**SET EXERCISE:** Gather every line in the listing below that contains the string "Weapons". Matches must have the same capitalization.

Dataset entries
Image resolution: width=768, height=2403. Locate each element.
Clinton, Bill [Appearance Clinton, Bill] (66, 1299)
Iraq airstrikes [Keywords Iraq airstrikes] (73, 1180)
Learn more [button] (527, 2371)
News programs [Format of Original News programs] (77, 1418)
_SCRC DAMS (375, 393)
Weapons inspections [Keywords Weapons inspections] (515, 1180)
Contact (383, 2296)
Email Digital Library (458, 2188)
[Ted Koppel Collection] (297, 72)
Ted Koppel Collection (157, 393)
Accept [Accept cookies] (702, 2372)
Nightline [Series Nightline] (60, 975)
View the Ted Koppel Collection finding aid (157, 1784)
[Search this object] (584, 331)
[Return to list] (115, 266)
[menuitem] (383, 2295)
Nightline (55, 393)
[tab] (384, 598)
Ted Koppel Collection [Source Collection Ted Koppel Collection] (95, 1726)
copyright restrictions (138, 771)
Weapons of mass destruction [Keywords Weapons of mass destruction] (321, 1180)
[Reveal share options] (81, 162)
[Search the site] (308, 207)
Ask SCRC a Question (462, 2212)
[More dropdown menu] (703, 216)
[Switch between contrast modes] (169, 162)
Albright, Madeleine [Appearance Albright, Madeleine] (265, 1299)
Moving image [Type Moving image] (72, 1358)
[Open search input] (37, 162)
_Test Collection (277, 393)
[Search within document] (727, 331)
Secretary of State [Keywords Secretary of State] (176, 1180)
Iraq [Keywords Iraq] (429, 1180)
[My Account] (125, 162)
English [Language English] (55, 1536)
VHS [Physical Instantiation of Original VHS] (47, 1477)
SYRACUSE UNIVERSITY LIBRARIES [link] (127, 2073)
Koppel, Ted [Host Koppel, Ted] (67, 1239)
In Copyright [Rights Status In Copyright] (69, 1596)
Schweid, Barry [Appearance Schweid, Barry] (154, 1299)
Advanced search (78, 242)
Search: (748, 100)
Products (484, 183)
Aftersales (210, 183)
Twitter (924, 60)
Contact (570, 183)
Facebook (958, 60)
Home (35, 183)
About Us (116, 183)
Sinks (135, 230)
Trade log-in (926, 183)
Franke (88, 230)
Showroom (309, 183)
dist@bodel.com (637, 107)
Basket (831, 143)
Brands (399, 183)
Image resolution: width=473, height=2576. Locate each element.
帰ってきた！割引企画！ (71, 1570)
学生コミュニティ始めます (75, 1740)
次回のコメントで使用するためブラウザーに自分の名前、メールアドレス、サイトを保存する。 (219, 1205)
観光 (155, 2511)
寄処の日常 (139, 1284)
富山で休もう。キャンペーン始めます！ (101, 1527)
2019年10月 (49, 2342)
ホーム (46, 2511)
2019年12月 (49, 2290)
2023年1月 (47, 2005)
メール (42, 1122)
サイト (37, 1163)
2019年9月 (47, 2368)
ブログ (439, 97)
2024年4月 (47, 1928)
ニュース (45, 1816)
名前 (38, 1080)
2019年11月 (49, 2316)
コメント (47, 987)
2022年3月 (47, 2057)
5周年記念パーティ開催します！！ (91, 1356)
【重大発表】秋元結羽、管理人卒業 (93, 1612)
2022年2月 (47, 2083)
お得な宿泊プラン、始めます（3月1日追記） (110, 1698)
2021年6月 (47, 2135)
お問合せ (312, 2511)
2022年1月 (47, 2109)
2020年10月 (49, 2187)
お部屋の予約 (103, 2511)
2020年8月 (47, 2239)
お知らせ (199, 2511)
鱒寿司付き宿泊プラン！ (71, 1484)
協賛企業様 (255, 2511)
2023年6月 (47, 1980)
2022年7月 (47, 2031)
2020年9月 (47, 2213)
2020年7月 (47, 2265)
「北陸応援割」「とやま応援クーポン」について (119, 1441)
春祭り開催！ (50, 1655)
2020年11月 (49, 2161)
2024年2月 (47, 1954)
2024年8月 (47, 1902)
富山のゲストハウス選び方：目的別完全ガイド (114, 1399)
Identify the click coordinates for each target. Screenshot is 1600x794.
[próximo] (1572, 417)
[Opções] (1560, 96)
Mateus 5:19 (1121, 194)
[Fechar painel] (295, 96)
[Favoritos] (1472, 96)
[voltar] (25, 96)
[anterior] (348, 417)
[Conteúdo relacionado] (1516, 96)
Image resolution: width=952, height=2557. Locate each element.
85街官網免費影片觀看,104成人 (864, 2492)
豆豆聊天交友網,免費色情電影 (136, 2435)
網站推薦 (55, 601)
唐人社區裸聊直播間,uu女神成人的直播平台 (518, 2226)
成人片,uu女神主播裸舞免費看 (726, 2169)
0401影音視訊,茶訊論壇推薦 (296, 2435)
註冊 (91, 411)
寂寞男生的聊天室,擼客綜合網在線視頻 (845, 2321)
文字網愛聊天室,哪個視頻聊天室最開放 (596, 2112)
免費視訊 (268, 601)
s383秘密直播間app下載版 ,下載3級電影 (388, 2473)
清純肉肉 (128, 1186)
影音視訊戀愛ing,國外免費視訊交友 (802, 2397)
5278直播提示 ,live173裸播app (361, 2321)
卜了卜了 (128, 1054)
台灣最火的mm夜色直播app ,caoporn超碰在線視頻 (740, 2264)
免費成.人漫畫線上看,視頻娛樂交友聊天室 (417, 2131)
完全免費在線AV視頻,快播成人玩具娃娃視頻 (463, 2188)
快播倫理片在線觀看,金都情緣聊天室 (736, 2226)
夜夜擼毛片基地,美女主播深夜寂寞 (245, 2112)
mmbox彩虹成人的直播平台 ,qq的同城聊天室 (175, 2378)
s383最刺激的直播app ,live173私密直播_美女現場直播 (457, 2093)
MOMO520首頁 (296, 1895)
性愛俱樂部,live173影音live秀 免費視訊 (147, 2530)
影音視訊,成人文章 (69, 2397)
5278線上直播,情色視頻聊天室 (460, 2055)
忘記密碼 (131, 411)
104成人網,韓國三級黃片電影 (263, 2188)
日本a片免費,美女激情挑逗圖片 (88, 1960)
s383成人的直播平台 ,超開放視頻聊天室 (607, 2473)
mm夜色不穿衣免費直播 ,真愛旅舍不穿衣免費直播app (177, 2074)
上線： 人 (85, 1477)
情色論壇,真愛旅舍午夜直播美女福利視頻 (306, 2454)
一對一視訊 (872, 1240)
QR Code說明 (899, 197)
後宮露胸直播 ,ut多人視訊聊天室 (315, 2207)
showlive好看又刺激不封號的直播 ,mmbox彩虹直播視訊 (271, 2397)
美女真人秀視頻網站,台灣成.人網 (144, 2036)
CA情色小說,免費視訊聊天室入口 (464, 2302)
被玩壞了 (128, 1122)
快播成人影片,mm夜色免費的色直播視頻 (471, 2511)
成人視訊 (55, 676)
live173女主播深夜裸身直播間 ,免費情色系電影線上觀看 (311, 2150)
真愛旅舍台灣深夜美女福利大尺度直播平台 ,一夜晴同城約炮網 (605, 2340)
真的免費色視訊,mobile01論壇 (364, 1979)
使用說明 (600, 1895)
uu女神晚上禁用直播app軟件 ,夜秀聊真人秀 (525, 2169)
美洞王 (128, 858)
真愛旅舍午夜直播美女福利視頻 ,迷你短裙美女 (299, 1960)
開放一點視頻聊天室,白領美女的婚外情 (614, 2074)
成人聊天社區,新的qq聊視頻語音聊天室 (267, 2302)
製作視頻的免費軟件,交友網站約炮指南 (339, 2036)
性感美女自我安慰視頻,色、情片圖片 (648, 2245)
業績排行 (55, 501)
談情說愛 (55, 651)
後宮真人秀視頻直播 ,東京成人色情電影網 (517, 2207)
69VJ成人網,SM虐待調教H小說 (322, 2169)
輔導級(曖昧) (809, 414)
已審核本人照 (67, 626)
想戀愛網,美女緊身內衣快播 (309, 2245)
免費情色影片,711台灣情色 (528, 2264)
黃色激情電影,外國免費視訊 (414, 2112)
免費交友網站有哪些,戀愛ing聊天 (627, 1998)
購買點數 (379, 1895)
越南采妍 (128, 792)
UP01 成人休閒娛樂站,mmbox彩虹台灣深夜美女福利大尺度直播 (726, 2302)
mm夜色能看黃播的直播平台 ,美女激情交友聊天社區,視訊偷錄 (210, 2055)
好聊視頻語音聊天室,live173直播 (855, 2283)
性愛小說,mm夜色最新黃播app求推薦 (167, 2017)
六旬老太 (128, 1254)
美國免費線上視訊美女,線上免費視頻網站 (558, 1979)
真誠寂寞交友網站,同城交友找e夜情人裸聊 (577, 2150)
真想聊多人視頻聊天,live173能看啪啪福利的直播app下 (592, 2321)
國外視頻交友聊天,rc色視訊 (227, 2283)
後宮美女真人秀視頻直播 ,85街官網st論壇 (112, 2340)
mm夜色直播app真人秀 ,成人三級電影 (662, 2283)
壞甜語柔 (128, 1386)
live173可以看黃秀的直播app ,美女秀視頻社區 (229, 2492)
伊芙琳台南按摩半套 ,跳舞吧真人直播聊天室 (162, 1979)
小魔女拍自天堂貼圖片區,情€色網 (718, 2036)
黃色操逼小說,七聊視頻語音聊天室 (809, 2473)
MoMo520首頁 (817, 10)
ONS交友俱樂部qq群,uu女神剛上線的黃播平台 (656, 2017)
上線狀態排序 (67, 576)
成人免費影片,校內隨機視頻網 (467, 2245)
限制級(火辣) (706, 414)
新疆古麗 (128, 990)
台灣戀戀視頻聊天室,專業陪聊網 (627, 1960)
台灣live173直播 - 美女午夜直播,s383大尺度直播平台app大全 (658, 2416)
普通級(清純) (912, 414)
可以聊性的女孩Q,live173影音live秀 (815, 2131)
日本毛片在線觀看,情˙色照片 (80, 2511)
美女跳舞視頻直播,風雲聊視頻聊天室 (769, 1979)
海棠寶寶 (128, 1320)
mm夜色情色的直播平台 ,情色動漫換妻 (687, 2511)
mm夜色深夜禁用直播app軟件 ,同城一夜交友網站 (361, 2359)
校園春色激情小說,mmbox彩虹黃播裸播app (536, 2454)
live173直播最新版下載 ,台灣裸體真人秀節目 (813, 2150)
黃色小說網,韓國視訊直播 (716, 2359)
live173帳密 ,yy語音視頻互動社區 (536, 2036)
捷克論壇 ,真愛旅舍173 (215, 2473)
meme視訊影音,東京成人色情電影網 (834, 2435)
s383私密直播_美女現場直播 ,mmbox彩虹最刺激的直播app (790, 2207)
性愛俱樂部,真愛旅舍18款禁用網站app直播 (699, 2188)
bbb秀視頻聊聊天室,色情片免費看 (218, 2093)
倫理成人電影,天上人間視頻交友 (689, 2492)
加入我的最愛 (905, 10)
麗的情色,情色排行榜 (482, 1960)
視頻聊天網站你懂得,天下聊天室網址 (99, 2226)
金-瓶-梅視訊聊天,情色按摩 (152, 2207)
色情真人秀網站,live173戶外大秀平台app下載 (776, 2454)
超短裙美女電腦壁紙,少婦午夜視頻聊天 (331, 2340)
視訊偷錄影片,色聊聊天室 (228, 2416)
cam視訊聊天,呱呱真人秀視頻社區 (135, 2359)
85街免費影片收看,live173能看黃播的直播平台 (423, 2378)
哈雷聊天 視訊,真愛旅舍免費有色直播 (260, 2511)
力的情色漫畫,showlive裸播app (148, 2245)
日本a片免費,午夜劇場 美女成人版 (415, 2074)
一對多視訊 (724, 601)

**ANSWER:**
Weapons inspections [Keywords Weapons inspections] (515, 1180)
Weapons of mass destruction [Keywords Weapons of mass destruction] (321, 1180)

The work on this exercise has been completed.